L'Avertissement nous annonce que le personnage des "Déserts de l'amour" cherche à mourir, mais il semble aussi considérer que le récit n'a pas de véritable conclusion. Le personnage serait encore à chercher la mort et serait encore à détourner de la mort par des consolations sérieuses et dignes.
Peu importe ce que prévoyait d'écrire Rimbaud, nous n'avons que deux récits attribués à un tout jeune homme qui nous sont parvenus.
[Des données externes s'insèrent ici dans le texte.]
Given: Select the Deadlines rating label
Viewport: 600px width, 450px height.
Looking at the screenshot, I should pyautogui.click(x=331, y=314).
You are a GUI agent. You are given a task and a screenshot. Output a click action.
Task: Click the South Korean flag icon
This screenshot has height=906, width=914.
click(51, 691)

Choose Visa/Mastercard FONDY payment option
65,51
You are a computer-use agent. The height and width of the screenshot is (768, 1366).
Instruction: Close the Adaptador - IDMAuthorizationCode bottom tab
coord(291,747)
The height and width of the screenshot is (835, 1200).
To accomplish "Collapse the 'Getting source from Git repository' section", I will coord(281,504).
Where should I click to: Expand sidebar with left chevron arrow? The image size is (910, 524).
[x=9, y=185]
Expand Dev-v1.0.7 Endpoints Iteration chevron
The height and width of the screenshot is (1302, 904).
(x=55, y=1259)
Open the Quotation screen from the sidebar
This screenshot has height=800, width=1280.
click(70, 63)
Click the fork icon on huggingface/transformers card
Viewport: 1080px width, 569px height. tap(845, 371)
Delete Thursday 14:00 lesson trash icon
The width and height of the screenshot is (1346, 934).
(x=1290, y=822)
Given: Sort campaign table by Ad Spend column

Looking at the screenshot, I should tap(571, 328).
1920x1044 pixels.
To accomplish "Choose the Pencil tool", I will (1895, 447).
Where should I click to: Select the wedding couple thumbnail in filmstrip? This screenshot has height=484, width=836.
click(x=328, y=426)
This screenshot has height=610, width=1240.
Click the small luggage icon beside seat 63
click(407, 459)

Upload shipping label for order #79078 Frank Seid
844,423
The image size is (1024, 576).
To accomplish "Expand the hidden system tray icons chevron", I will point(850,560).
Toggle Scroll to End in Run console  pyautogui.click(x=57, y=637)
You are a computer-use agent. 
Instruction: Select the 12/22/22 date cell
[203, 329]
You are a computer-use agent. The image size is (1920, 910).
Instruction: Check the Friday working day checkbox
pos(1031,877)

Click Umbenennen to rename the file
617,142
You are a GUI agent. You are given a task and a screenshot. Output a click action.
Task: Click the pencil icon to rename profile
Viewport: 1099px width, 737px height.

Ici, la comparaison peut opposer les modes d'écriture. Constant n'est pas du tout un poète. Il écrit un roman d'amour comme on disserte dans un débat d'idées, et le charme littéraire réside dans les effets d'éloquence, dans la recherche de formes grammaticales rhétoriques un tant soit peu élaborées. Nous sommes aux antipodes des choix de Rimbaud. Voulant composer des poèmes en prose, Charles Baudelaire a opté pour les ressorts de la prose habituelle, il a opté pour la dissertation, il a opté pour le déroulement grammatical des énoncés. Rimbaud opte pour des phrases moins élaborées, souvent de la forme ramassée : sujet verbe compléments. Il y a bien des compléments circonstanciels ou des subordonnées, mais Rimbaud ne crée pas des agencements grammaticaux rhétoriques, il ne déploie pas une phrase organisée en plans de compréhension, comme c'est le cas de Benjamin Constant. Je vous cite des extraits du seul premier chapitre en guise d'illustrations :

Organisation d'un raisonnement sur plusieurs phrases par des amorces clefs pour chaque phrase : "L'intention de mon père... Il voulait ensuite... Ces espérances l'avaient rendu..."
Correctif verbal en incise : "Il avait toujours accordé, quelquefois prévenu mes demandes à cet égard."
Introduction d'une espèce de définition poussée par juxtaposition : "Je ne savais pas alors ce que c'était que la timidité, cette souffrance intérieure qui nous poursuit..."
Enchâssement de subordonnées explicatives : "cette souffrance intérieure qui nous poursuit... qui refoule sur notre cœur... qui glace nos paroles... qui dénature... et ne nous permet... comme si nous voulions..."
Reprise d'un mot pour développer un raisonnement annexe : "Cette indifférence sur tout s'était encore fortifiée par l'idée de la mort, idée qui m'avait frappé très jeune, et sur laquelle..."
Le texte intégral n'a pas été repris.